**TEXT SEGMENT:**
## start

On the most recent governance call, @Neverwas made a point about some subset of contributors having conflated team leadership (an administrative and managerial role) with organizational leadership (a board-level or executive role) at the DAO. That is spot-on, and I could not have said it better myself. While I think that many of the current workstream leaders are absolutely qualified to manage the daily operations of their teams, I personally could not support electing any of the current set of workstream leaders to an executive leadership role (other than perhaps @seven7hwave .) That certainly is not to be taken as a disparaging comment to anyone in any way - which of them has any previous C-level experience at a comparable organization or a proven track record of success in staking it out on one’s own in this industry? Would any of the current workstream leaders expect to be taken on at a major organization in an executive or VP role from here? I don’t think so, and that has nothing at all to do with technical competence or ability. The skill set required for competent organizational leadership is entirely different than the skillset required to be a competent technical practitioner in the same way that being a good engineer says nothing whatsoever about whether or not that engineer would make an even halfway decent manager.

## end

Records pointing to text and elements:
## start

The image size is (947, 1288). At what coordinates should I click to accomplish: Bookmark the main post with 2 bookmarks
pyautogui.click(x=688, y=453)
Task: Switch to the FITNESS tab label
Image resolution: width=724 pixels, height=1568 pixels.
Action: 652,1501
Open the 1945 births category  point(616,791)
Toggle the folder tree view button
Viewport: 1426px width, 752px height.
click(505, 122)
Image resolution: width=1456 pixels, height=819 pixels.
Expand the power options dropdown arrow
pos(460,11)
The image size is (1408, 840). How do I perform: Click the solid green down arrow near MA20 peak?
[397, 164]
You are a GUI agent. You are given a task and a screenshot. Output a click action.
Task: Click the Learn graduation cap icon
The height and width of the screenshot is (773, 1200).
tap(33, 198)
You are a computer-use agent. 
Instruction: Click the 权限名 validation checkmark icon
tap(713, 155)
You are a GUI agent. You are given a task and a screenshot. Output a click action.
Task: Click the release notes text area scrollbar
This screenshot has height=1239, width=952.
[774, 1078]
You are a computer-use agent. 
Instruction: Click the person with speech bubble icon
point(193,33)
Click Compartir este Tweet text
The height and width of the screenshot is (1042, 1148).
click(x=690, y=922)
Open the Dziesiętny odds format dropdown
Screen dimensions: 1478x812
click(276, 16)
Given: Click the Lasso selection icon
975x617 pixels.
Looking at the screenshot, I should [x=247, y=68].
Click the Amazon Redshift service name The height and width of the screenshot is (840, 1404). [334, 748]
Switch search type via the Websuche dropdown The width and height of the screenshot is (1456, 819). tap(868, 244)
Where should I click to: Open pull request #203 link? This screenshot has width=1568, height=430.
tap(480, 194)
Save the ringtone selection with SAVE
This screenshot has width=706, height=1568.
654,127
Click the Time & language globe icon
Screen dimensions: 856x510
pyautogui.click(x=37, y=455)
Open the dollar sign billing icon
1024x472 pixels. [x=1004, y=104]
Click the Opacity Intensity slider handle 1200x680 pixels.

## end

**EXERCISES TO COMPLETE:**
(A) Reproduce the governance post word for word.
(B) Quote the rows starting with the line that contains "Click Compartir este Tweet text" and continuing through the last line of the rows.
The governance post and the rows were taken from separate sources.

**RESULTS FOR THE EXERCISE:**
(A)
On the most recent governance call, @Neverwas made a point about some subset of contributors having conflated team leadership (an administrative and managerial role) with organizational leadership (a board-level or executive role) at the DAO. That is spot-on, and I could not have said it better myself. While I think that many of the current workstream leaders are absolutely qualified to manage the daily operations of their teams, I personally could not support electing any of the current set of workstream leaders to an executive leadership role (other than perhaps @seven7hwave .) That certainly is not to be taken as a disparaging comment to anyone in any way - which of them has any previous C-level experience at a comparable organization or a proven track record of success in staking it out on one’s own in this industry? Would any of the current workstream leaders expect to be taken on at a major organization in an executive or VP role from here? I don’t think so, and that has nothing at all to do with technical competence or ability. The skill set required for competent organizational leadership is entirely different than the skillset required to be a competent technical practitioner in the same way that being a good engineer says nothing whatsoever about whether or not that engineer would make an even halfway decent manager.

(B)
Click Compartir este Tweet text
The height and width of the screenshot is (1042, 1148).
click(x=690, y=922)
Open the Dziesiętny odds format dropdown
Screen dimensions: 1478x812
click(276, 16)
Given: Click the Lasso selection icon
975x617 pixels.
Looking at the screenshot, I should [x=247, y=68].
Click the Amazon Redshift service name The height and width of the screenshot is (840, 1404). [334, 748]
Switch search type via the Websuche dropdown The width and height of the screenshot is (1456, 819). tap(868, 244)
Where should I click to: Open pull request #203 link? This screenshot has width=1568, height=430.
tap(480, 194)
Save the ringtone selection with SAVE
This screenshot has width=706, height=1568.
654,127
Click the Time & language globe icon
Screen dimensions: 856x510
pyautogui.click(x=37, y=455)
Open the dollar sign billing icon
1024x472 pixels. [x=1004, y=104]
Click the Opacity Intensity slider handle 1200x680 pixels.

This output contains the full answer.